What the task requires :: Reproduce the following lines verbatim, starting at the line that contains "Describe the element at coordinates (145, 31)" and ending at the line that contains "add books is located at coordinates (37, 67).", and output only those lines.

___ Data provided ___

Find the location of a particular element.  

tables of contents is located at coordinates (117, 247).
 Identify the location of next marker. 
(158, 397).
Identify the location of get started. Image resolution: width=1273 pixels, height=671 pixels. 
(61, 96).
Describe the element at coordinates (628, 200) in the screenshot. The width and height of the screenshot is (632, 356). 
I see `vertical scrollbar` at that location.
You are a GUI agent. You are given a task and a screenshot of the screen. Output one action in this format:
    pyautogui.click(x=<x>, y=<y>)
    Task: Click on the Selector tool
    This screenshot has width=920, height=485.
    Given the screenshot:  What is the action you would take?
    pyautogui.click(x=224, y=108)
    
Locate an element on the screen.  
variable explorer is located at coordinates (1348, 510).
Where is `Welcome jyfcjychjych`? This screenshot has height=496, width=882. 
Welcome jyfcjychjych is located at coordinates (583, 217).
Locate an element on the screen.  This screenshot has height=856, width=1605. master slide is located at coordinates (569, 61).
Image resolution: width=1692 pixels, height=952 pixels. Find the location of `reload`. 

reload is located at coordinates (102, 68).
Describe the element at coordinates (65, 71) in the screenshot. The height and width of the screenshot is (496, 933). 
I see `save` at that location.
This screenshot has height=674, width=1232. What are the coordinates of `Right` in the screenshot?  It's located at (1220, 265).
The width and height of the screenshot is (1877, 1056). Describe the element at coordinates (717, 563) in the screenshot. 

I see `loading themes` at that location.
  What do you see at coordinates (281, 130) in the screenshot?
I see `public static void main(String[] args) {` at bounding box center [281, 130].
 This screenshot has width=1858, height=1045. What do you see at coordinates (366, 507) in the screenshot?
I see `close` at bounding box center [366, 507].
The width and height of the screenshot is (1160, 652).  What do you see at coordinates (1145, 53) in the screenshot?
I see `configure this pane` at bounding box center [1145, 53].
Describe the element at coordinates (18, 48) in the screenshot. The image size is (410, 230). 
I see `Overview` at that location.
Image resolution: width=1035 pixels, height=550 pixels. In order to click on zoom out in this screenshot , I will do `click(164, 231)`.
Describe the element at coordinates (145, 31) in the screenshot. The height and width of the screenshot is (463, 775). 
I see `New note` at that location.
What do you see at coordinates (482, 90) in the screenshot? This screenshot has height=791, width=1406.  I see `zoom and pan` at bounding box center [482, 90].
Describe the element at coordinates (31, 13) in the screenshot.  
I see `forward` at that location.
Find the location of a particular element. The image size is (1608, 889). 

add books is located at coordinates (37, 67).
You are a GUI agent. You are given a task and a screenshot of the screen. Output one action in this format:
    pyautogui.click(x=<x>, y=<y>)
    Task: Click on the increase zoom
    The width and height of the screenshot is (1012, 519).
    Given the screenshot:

___

Final answer ::
Describe the element at coordinates (145, 31) in the screenshot. The height and width of the screenshot is (463, 775). 
I see `New note` at that location.
What do you see at coordinates (482, 90) in the screenshot? This screenshot has height=791, width=1406.  I see `zoom and pan` at bounding box center [482, 90].
Describe the element at coordinates (31, 13) in the screenshot.  
I see `forward` at that location.
Find the location of a particular element. The image size is (1608, 889). 

add books is located at coordinates (37, 67).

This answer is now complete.